Joseph Wortis (October 2, 1906 – February 22, 1995) was an American psychiatrist, longtime editor of the scientific journal Biological Psychiatry, and a professor at the State University of New York at Stony Brook. He is remembered today for his book Fragments of an Analysis with Freud.

==Early life==
Joseph Wortis was born in Brooklyn, New York, one of five children of Jewish immigrant parents (his father Russian-Jewish, his mother French Alsatian-Jewish). He said that he was raised as an "orthodox atheist" and "had no religious identification ... and very little ethnic identification". He attended New York University, where he majored in English literature before switching to pre-med. He graduated in 1927. Accepted into Yale medical school, he went instead to Europe and studied medicine in Vienna (1927-32), Munich and Paris.

== Career ==
Upon returning to the United States, Wortis became a psychiatric resident at Bellevue hospital in New York. In 1934 he married Helen Zunser, the daughter of a prominent New York Jewish literary family. In the same year, funded by a fellowship sponsored by the English psychologist Havelock Ellis, whom Wortis had met while vacationing in England in 1927. His first act in the fellowship was to travel to Vienna to spend 4 months in psychoanalysis with Sigmund Freud. He then studied in Vienna and London until 1940. He published a book about this experience, titled Fragments of an Analysis with Freud, in 1954. "Fragments got mixed reviews, but was mostly neglected".

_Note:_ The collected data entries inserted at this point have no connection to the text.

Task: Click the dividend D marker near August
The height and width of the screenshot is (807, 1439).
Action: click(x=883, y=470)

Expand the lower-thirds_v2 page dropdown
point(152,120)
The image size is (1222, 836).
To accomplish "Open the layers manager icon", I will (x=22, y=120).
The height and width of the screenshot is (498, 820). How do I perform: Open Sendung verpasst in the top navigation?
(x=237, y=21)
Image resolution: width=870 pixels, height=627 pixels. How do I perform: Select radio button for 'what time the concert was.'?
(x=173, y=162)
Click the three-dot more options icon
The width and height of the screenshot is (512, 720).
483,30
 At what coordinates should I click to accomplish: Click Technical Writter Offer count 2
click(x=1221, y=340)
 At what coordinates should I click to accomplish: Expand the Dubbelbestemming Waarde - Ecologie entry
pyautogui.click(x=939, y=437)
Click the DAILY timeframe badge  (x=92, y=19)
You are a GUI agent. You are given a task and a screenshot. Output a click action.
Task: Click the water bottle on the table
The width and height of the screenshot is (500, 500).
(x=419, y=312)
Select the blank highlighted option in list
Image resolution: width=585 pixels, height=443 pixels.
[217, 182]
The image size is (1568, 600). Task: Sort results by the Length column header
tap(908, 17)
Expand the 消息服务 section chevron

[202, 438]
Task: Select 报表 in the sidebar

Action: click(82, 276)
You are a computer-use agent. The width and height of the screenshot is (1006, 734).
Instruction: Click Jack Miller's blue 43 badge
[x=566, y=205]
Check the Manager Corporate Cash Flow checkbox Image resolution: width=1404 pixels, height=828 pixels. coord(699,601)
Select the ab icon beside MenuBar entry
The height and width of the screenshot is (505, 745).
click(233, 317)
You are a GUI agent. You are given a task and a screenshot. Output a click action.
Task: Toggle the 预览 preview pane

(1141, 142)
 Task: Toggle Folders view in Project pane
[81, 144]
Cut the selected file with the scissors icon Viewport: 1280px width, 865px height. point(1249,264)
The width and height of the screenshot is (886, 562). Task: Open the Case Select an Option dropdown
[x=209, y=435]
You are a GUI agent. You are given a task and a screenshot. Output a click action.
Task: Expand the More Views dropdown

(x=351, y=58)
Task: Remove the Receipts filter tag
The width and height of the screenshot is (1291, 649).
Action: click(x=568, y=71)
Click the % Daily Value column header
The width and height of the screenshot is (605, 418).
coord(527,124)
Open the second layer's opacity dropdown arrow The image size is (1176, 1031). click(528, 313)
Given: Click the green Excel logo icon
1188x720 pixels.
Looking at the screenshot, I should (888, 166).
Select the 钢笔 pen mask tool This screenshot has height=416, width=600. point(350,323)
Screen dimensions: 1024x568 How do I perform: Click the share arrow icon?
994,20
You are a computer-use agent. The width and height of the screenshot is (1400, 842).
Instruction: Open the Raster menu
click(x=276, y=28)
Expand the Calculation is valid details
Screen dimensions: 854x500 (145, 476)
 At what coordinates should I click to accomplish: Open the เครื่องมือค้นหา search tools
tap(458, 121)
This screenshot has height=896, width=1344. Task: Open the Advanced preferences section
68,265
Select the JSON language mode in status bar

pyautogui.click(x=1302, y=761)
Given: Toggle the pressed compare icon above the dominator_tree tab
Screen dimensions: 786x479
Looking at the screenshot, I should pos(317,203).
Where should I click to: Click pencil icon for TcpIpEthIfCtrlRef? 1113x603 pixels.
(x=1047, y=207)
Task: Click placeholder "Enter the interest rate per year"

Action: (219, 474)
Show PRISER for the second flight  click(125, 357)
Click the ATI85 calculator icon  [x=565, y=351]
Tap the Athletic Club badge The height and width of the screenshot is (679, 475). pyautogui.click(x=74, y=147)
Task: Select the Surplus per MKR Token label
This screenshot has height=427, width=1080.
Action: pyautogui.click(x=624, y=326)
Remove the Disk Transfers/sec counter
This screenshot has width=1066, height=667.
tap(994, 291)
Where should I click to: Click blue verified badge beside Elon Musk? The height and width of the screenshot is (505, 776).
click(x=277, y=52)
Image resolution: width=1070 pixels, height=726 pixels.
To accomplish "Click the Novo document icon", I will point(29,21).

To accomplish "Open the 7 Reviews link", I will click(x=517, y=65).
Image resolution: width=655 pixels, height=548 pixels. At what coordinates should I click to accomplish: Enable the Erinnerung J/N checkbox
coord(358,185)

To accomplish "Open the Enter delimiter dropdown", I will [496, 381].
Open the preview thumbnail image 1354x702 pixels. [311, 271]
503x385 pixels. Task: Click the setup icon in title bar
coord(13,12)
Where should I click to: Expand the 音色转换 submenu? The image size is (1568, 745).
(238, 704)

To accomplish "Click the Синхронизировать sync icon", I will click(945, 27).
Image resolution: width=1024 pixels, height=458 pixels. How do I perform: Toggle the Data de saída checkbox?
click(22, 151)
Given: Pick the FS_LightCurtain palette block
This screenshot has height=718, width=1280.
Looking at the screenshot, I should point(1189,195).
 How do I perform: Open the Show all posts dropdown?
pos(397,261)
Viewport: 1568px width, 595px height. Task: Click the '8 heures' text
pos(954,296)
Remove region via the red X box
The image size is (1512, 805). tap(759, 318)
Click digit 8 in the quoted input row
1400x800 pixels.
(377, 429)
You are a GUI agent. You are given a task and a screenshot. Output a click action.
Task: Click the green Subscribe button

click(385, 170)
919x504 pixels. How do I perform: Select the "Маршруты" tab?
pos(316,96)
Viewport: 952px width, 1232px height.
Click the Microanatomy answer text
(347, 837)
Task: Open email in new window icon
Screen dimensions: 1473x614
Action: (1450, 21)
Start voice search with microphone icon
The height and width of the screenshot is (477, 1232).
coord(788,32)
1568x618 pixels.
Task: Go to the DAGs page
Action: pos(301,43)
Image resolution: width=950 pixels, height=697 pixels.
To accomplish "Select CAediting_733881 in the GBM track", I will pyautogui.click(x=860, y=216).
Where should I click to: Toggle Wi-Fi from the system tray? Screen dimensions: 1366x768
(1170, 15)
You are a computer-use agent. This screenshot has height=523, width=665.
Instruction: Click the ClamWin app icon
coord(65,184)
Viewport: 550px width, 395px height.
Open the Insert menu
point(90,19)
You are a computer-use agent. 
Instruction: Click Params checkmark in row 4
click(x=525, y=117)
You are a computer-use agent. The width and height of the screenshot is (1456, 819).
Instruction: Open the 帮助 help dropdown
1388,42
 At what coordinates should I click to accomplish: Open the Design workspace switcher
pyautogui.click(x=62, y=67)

While in Vienna, he observed Manfred Sakel perform insulin shock therapy of schizophrenia and introduced this treatment subsequently in the United States. For his book Soviet Psychiatry, Wortis visited the Soviet Union and taught himself Russian. Because of this, he was investigated by the United States Senate Subcommittee on Internal Security in 1953. Over his career, Wortis worked at several hospitals and medical schools, including Johns Hopkins School of Medicine, the Columbia University College of Physicians and Surgeons, and the New York University School of Medicine. Wortis was the founding editor of the journal Biological Psychiatry in 1965 and remained in this function until 1992. Wortis died in 1995 at the age of 88. A year before he died, he was interviewed by Todd Dufresne, who found Wortis at age 87 "active, lucid, and intellectually engaging".